■ REQUIRED ACTIONS:
[1] Summarize the text on single-cell RNA sequencing and Parkinson disease in two sentences.
[2] List every abbreviation that the text on single-cell RNA sequencing and Parkinson disease spells out in full, with the full form of each.
[3] Answer from the text on single-cell RNA sequencing and Parkinson disease:
(a) What share of the population over 70 years of age does Parkinson disease affect worldwide, by estimate?
(b) About how many genetic loci have been found to be significantly associated with sporadic Parkinson disease?
(c) Which gene is deleted in the mouse model for Parkinson disease?

GIVEN TEXT Block Start

Students in grade school these days learn that DNA (containing genes) is transcribed into full-transcript RNA, which is then spliced into messenger RNA (mRNA), which gets translated into protein. By knowing the DNA sequence of any individual’s gene therefore leads to our knowing the sequence of the RNA transcript and subsequently, inference of the translated protein. Not only has whole-genome sequencing (WGS) become very popular –– but “RNA-seq”, which measures the DNA-specific transcribed RNA, is now also widely performed; this study is termed “transcriptomics.” In recent years, WGS and RNA-seq were carried out on tissues or total organs. Recently, these techniues have been scaled down so that individual cells can be identified, isolated, and then these methods performed on individual cells. This is the topic of the attached article.

Parkinson Disease (PD) is the most common progressive neurodegenerative movement disorder. Incidence of PD increases with age, affecting world-wide an estimated 1% of the population over 70 years of age. PD is a multifactorial trait (phenotype), i.e. representing the contribution of hundreds if not thousands of genes, plus epigenetic factors, plus environmental effects. Several large-cohort genome-wide association studies (GWAS) have identified ~49 genetic loci statistically significantly associated with (non-familial or) sporadic PD. Although PD ultimately affects multiple neuronal centers, preferential degeneration of dopamine neurons in the substantia nigra (a specific location in the base of the brain), leading to loss of fine-motor control. One can reasonably assert that a significant fraction of PD-associated variation likely mediates its influence specifically within the substantia nigra. There is a mouse model for PD in which the Cplx1 gene is deleted. Authors [attached article] thus carried out single-cell RNA-seq analyses of multiple dopamine nerve-cell populations in the PD-mouse brain, including those in the substantia nigra.

GIVEN TEXT Block End
COLLECTED MATERIAL Block Start

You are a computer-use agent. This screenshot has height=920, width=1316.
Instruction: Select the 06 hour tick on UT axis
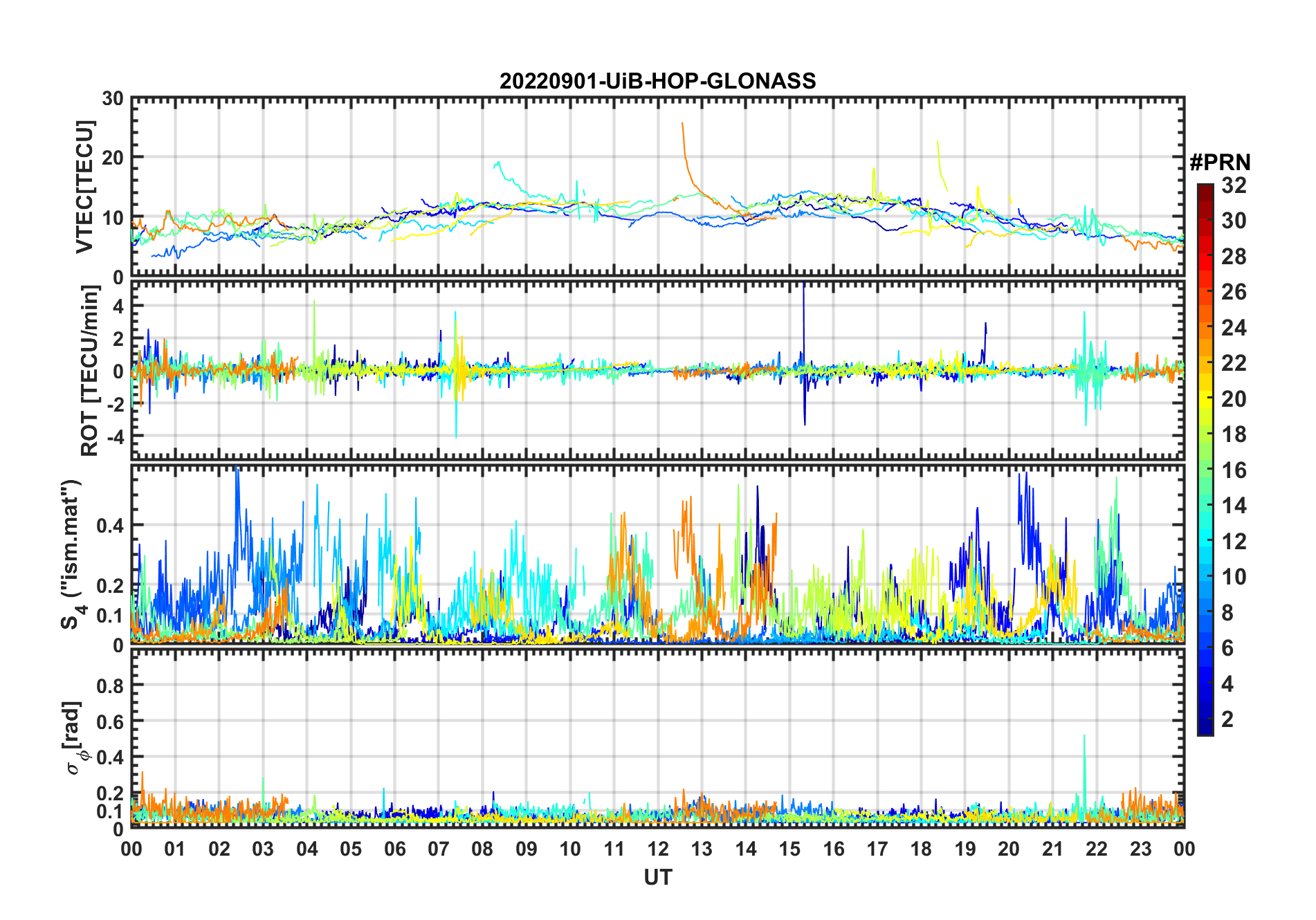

COLLECTED MATERIAL Block End

■ RESULTS OF THE TASKS:
[1] Whole-genome sequencing and RNA-seq were once carried out on tissues or whole organs, but they have recently been scaled down so they can be performed on individual cells. Parkinson disease is the most common progressive neurodegenerative movement disorder, and the authors of the attached article carried out single-cell RNA-seq on dopamine nerve-cell populations, including those in the substantia nigra, in a mouse model where the Cplx1 gene is deleted.

[2]
mRNA: messenger RNA
WGS: whole-genome sequencing
PD: Parkinson Disease
GWAS: genome-wide association studies

[3]
(a) An estimated 1%
(b) About 49
(c) Cplx1